Niemand geht, vermute ich mal, in der Erwartung ins Krankenhaus, dort nicht gesünder, sondern kränker zu werden – aber zumindest in US-Kliniken sollte man sich darauf vorsorglich schon mal einstellen: Je nach Studie erleiden zwischen 13,5 und 25,1 Prozent der Krankenhauspatienten dort eine durch vermeidbare Fehler bedingte Schädigung, und für etwa jeden zehnten dieser Patienten sind diese Schäden sogar tödlich. Eine dieser Studien, mit dem Titel Temporal Trends in Rates of Patient Harm Resulting from Medical Care, stammt nicht etwa von erklärten Gegnern der konventionellen Medizin, wie man meinen möchte, sondern wurde unter der Federführung des Harvard-Medizinprofessors Christopher Landrigan erstellt und in der aktuellen Ausgabe des New England Journal of Medicine publiziert.
Aus dieser Studie, die am Fallbeispiel von zehn Kliniken in North Carolina zwischen 2000 und 2007 untersucht wurde, kommt zu den oberen Schadenswerten (25,1 geschädigt und 2,4 Prozent tödlich); eine methodisch zwar nicht vergleichbare, aber aufgrund der Menge der Betroffenen in jedem Fall aussagekräftige Analyse des staatlichen US-Gesundheitssystems Medicare ergab die unteren Margen (13,5 bzw. 1,5 Prozent). Doch die Zahl der Betroffenen alleine, so dramatisch und erschreckend sie ist, wäre noch nicht einmal der größte Aufreger – schlimmer ist, dass sich trotz langjähriger Bemühungen, das Problem in den Griff zu bekommen, nicht wirklich etwas seit dem Ende des vergangenen Jahrzehnts verbessert hat (mehr dazu in der New York Times: Study Finds No Progress in Safety at Hospitals. Und da die verfügbaren Informationen alle nur auf freiwilligen Angaben der Kliniken beruhten und daher vermutlich eher unter- als überrepräsentativ sind, fordert Landrigan als erstes mal ein besseres Berichtssystem, das solche Fehler deutlicher erfasst.

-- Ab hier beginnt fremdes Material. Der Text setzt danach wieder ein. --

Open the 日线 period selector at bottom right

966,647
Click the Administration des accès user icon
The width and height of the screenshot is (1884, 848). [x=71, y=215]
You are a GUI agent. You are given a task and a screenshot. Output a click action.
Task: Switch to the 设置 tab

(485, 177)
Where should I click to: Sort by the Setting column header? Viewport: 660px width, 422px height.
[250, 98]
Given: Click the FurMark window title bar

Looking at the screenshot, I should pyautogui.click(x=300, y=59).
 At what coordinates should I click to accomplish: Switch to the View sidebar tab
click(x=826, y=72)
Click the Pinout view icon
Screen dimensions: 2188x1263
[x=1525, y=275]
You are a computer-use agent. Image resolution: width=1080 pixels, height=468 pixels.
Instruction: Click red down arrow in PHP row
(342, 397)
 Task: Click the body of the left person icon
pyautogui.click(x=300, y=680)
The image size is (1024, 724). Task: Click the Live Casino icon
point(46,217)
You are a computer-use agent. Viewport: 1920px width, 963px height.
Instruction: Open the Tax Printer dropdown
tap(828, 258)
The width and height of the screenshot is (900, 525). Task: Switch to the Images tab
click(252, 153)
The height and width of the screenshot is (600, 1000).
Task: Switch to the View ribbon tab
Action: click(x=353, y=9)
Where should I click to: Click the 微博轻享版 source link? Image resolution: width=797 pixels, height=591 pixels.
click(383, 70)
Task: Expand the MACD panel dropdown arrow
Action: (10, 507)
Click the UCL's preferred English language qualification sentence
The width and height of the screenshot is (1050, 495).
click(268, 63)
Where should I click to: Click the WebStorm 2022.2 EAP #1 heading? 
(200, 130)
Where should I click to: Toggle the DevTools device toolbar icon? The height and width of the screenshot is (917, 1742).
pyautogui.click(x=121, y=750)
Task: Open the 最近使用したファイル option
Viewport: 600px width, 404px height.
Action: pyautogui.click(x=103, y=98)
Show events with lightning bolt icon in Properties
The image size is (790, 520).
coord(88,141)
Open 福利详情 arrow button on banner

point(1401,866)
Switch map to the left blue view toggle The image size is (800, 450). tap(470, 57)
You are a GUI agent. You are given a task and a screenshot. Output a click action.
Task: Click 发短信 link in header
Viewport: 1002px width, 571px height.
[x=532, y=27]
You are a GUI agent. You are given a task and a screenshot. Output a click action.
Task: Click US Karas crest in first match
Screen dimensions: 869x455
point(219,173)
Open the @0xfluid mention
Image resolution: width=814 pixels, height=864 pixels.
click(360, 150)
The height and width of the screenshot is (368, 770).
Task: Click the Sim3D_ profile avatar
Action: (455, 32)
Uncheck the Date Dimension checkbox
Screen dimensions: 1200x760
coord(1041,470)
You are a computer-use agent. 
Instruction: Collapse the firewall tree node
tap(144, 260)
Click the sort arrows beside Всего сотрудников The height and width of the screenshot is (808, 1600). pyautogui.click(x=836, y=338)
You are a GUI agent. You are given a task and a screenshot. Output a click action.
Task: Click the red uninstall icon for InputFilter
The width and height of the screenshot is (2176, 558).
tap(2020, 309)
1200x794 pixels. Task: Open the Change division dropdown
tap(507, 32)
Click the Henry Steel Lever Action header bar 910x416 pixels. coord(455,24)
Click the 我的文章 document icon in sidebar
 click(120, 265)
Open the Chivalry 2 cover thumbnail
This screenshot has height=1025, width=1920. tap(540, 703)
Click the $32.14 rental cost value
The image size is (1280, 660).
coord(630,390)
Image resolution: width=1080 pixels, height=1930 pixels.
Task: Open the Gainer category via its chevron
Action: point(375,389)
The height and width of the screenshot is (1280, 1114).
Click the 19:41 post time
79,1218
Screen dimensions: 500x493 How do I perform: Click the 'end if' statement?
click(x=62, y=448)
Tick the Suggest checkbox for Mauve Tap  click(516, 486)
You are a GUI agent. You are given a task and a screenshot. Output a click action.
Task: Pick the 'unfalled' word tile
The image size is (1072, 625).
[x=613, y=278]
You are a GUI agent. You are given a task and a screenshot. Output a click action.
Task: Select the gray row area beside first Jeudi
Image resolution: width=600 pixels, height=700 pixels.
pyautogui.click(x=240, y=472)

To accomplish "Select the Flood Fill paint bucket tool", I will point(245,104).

Die Komplikationen reichen von Harnwegsinfektionen durch unsachgemäß gelegte Katheter über Infektionen nach Operationen bis hin zu Fehlmedikationen. Aber laut der NEJM-Studie wären die Mehrzahl dieser Komplikationen vermeidbar gewesen. Und auf dieses Wort “vermeidbar” kommt es dabei wirklich an: Sie sind vermeidbar, weil die Medizin – als Wissenschaft und Lehre – weiß, wie man sie vermeiden kann. Sie wurden aber nicht vermieden, weil die Medizin als praktische Anwendung versagt hat. Bessere Informationsver- und -Aufarbeitung (zum Beispiel Patientendatenbanken, die Fehler und Konflikte bei der Medikation schnell erkennen lassen, Checklisten etc.), aber auch weniger überlastetes – und vielleicht auch manchmal besser geschultes (und somit besser bezahltes) Personal könnten auch schon viel helfen.
Eine der Ursachen, die ich zumindest im New-York-Times-Artikel auch erwähnt finde (und die vielleicht eine Hoffung gäbe, warum es in Deutschland ein bisschen besser sein könnte), ist die kommerzielle Ausrichtung des amerikanischen Gesundheitswesens: Kliniken sind Profitcenter, die ihre Kosten aus Gewinnüberlegungen heraus knapp – zu knapp, fürchte ich – kalkulieren müssen. Und so zynisch es klingt: So lange sie ihre Kunstfehler im wörtlichen Sinn begraben können, wird sich daran auch nicht viel ändern. Es ist nun mal im Einzelfall (obige Studie bezieht sich auf anonymisierte statistische Aggregationen) nur schwer nachzuweisen, ob die Komplikation vermeidbar oder eine direkte Folge des Gesundheitsproblems war, das primär ja überhaupt erst den Klinikaufenthalt bedingt hatte. Ein besseres – jawohl, gesetzlich geregeltes (was vermutlich wieder einige Ayn-Rand-Fans hier aufregen wird) – Erfassungs- und Berichtssystem könnte solche Kunstfehler-Häufigkeiten zu einem Faktor bei der Entscheidung eines Patienten machen, welchem Krankenhaus er sich anvertraut. Dann gäbe es vielleicht einen Konkurrenzvorteil für jene Institutionen, die sich hier besonders bemühen. Wär’ ja immer noch eine marktwirtschaftliche Lösung, die selbst in den USA plausibel und akzeptabel sein dürfte.